Boeing lied about 737 MAX after fatal crashes, say shareholders | Aviation News

Directors of Boeing Co., including current CEO David Calhoun, lied about the company’s oversight of its 737 Max 8 aircraft and took part in a misleading public relations campaign following two fatal accidents involving the aircraft, shareholders claim .

The council ignored red flags over the 737 Max, did not develop its own tools to evaluate security and did not hold former CEO Dennis Muilenburg accountable for launching an attempt to lobby and public relations back against the criticism of the plane. design errors according to recent undecided court documents.

“Before the 737 Max was grounded, the council did not conduct its own evaluation of the safety of holding the 737 Max up,” investors said in an amended complaint in Delaware Chancery Court released Feb. 5. exacerbated his lack of oversight by lying about it in public. ”

The unsealed documentation, first reported by the Wall Street Journal, is part of a derivative case first filed by Boeing shareholders in 2019 after Lion Air and the Ethiopian Air 737 Max crash combined Claimed 346 lives. Unlike in action shareholders, judgments or settlements in derivatives are usually repaid to the company from liability insurance policies for its directors and officers.

‘Public interest’

The amended complaint reveals for the first time details about Boeing’s internal handling of the 737 Max debacle, which led to a two-year grounding of the aircraft. Judge Morgan Zurn, Chancellor of the Exchequer in Delaware, agreed to disclose the details of the case after “favoring” the public interest in the council’s handling of the 737 Max fiasco.

“It should come as no surprise that a lawsuit filed by plaintiffs seeking to take advantage of a lawsuit provides a misleading and incomplete picture of the activities of Boeing and its board,” said Bradley Akubuiro, a spokesman for Boeing. an email statement said. “We believe the plaintiffs’ claims are not meritorious, and will renew our motion to dismiss the lawsuit later this year.”

In a non-sealed company submission, Boeing directors argued that they had ‘robust and well-established mechanisms’ to evaluate the safety profile of the 737 Max before it ever left the ground and’ these systems work around the board’s involvement in matters concerning safety. and the quality of Boeing’s products. ”

Problems with the aircraft’s automatic flight control system – which has the acronym MCAS – have been implicated in the crashes. The US Federal Aviation Administration gave Boeing the green light last year to have the aircraft resumed after extensive modifications to the MCAS systems. The 737 Max will return to European air this month after being cleared by regulators there as well.

But Boeing executives originally pointed to possible pilotage and maintenance errors as a major role in the crash of Lion Air Flight 610 in Indonesia in October 2018, while secretly beginning to address the flaws of MCAS.

Diversion Campaign

Two weeks after the Lion Air crash, Muilenburg launched a ‘campaign for public relations, investor relations and lobbying’ to oppose the American airline pilot’s associations against Boeing’s revelation about the design of the 737 Max and a spate of negative press work. The campaign does not mention the focus of Boeing engineers on MCAS, but rather seeks to draw attention to other possible reasons for the accidents, according to the amended lawsuit.

Two directors – Calhoun and former Reagan White House chief of staff Ken Duberstein – have been briefed on the campaign, according to internal emails in the 119-page amended complaint. Calhoun succeeded Muilenburg as CEO of Boeing in January 2020.

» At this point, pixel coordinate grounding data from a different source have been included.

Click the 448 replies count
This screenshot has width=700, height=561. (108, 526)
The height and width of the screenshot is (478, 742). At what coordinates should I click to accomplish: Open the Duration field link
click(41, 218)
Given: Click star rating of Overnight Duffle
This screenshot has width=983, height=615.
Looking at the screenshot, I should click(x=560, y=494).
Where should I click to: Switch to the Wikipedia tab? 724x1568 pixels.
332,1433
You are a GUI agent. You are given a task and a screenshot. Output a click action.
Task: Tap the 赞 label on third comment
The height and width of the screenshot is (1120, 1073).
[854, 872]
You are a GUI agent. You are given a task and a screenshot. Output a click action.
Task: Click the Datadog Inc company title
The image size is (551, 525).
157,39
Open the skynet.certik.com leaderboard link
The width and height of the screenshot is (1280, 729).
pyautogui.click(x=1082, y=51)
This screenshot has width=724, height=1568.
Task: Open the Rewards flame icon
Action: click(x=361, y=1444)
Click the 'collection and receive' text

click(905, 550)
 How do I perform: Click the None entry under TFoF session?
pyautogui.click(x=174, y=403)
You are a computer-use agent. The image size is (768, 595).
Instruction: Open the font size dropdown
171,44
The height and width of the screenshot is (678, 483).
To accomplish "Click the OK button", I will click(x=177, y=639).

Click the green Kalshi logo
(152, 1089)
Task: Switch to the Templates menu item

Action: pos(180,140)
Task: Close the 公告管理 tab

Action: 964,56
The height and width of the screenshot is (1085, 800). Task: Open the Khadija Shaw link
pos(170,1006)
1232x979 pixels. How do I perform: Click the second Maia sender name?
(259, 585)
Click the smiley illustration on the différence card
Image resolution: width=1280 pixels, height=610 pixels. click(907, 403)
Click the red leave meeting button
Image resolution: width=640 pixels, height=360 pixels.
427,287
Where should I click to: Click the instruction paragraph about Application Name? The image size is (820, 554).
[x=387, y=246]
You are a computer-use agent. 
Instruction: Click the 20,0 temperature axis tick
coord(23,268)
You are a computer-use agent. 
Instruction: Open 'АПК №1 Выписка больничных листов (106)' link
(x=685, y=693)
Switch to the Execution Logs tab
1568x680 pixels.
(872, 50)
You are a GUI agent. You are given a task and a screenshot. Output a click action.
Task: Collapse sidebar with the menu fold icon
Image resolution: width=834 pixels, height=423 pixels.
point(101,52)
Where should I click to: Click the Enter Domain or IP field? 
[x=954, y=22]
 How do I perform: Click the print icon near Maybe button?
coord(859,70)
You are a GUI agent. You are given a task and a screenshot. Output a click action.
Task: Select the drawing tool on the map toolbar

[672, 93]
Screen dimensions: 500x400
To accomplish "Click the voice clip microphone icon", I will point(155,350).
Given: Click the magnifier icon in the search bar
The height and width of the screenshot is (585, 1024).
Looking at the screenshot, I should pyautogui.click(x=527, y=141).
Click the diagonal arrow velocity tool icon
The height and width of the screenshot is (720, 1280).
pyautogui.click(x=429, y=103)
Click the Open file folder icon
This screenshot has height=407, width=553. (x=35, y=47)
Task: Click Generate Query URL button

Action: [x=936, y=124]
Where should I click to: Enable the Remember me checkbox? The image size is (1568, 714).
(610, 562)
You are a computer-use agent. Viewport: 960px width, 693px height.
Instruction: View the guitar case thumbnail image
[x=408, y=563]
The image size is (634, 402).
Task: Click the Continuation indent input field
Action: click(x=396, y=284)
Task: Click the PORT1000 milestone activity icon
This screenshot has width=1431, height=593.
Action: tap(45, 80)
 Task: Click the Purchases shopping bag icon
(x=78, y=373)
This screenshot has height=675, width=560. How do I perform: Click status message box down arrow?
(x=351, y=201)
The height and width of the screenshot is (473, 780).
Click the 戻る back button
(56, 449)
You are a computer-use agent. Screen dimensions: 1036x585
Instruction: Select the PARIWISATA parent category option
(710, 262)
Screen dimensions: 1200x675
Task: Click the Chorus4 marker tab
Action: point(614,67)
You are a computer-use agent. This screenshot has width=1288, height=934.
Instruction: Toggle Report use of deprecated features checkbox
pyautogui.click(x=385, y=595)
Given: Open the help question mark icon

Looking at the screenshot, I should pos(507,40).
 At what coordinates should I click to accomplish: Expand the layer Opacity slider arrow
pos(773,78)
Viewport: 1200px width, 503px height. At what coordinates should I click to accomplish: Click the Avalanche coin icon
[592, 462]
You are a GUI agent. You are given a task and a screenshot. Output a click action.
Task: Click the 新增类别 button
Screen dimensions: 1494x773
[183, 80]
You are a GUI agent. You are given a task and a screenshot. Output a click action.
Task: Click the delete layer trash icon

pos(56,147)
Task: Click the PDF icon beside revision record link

Instead of holding Muilenburg responsible for the fact that the 737 Max was able to transport passengers with an unhealthy flight control system, directors led a public defense of their CEO in May 2019. According to the indictment, Calhoun led the indictment.

“Calhoun and the board only stopped defending Muilenburg when they learned in December 2019 that his relationship with the FAA had broken down and that the FAA would not reaffirm the 737 Max any time soon,” the case reads.

Bad faith benefits

Directors continued to act in good faith when they decided to fire Muilenburg in a way that would deny him $ 38 million in share benefits, according to court documents. Instead, the board chose to allow the CEO to retire with his equity grant.

“By paying Muilenburg, the Council has let down a public spit with him that would inevitably raise questions about the Council’s debt to support him and not exercise security oversight,” shareholders claim.

The case is In Re Boeing Co. Derivative Litigation, 2019-0907, Delaware Chancery Court (Wilmington).